Nelle prime cerimonie private di oggi, l'imperatore ha annunciato la sua abdicazione ai mitologici antenati della famiglia imperiale del Giappone, recandosi in un tempio shinto all’interno della residenza. Il monarca indossava abiti da corte cerimoniali identici a quelli indossati dalla famiglia imperiale per le occasioni formali tra l'ottavo e il dodicesimo secolo. La veste dell'imperatore era tenuta lontana dal pavimento degli edifici del palazzo da un inserviente in bianco, seguito da un altro valletto che portava una spada cerimoniale tra le sue braccia tese (foto).

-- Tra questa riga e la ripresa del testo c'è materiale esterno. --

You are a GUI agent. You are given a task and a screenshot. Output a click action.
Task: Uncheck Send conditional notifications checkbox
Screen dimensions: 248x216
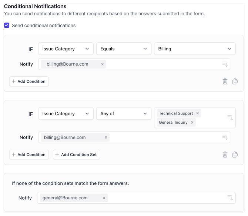pyautogui.click(x=7, y=26)
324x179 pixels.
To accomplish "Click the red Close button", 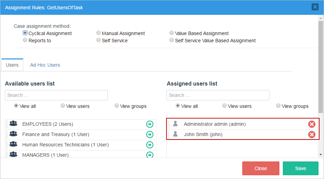I will coord(261,168).
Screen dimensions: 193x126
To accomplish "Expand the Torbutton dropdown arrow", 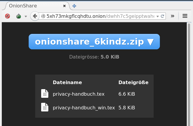I will [x=26, y=16].
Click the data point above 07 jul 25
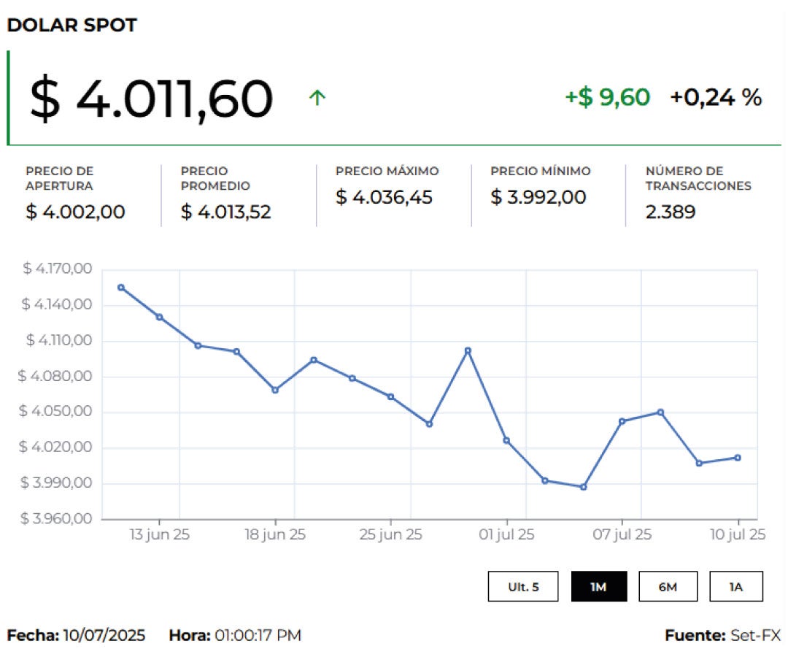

I filmati televisivi mostrano l'imperatore entrare nel santuario shinto della famiglia imperiale all'interno del palazzo. Poco dopo le 11, ha incontrato il primo ministro Shinzo Abe e rappresentanti del governo. È previsto che il Taiirei-Seiden-nogi, o la principale cerimonia di rinuncia al trono di Sua Maestà l'imperatore, si svolga nella sala dello stato di Matsu-no-Ma (la Camera di pino) nel Palazzo imperiale. La funzione avrà inizio alle 17 ora locale, con l’ingresso nella sala dell’imperatore Akihito e l'imperatrice Michiko, e durerà circa 10 minuti. Saranno presenti oltre 330 partecipanti. A partire dalla mezzanotte di domani, Akihito assumerà il titolo di “imperatore emerito”.

Akihito è cresciuto durante la seconda Guerra mondiale e aveva 11 anni quando suo padre Hirohito ha annunciato la fine della guerra alla radio. Akihito ha abbracciato il suo ruolo di pacificatore e spesso ha rappresentato suo padre in missioni di riconciliazione come giovane principe ereditario, decenni prima di diventare lui stesso imperatore. È stato il primo imperatore nella storia moderna del Giappone, la cui era non è stata segnata da un conflitto. Sebbene abbia evitato di scusarsi apertamente per gli orrori della guerra, ha più volte espresso rammarico in dichiarazioni scritte.

Domani mattina, il principe ereditario Naruhito erediterà i tesori imperiali nella sua prima cerimonia da imperatore. Naruhito sarà il 126esimo sovrano e traghetterà il Paese nella nuova era Reiwa. Essa segnerà la fine dell'attuale Heisei, iniziata quando Akihito salì al trono nel 1989. Naruhito, 59 anni, ha studiato ad Oxford ed è diventato principe ereditario all'età di 28 anni. Nel 1986, durante un tea party ha incontrato sua moglie, la principessa ereditaria Masako Owada. I due reali si sono sposati nel 1993. L'unica figlia della coppia, la principessa Aiko, è nata nel 2001. Tuttavia, l'attuale legge impedisce alle donne di ereditare il trono. Suo zio il principe Fumihito è il primo in linea di successione, seguito da suo cugino, il dodicenne principe Hisahito.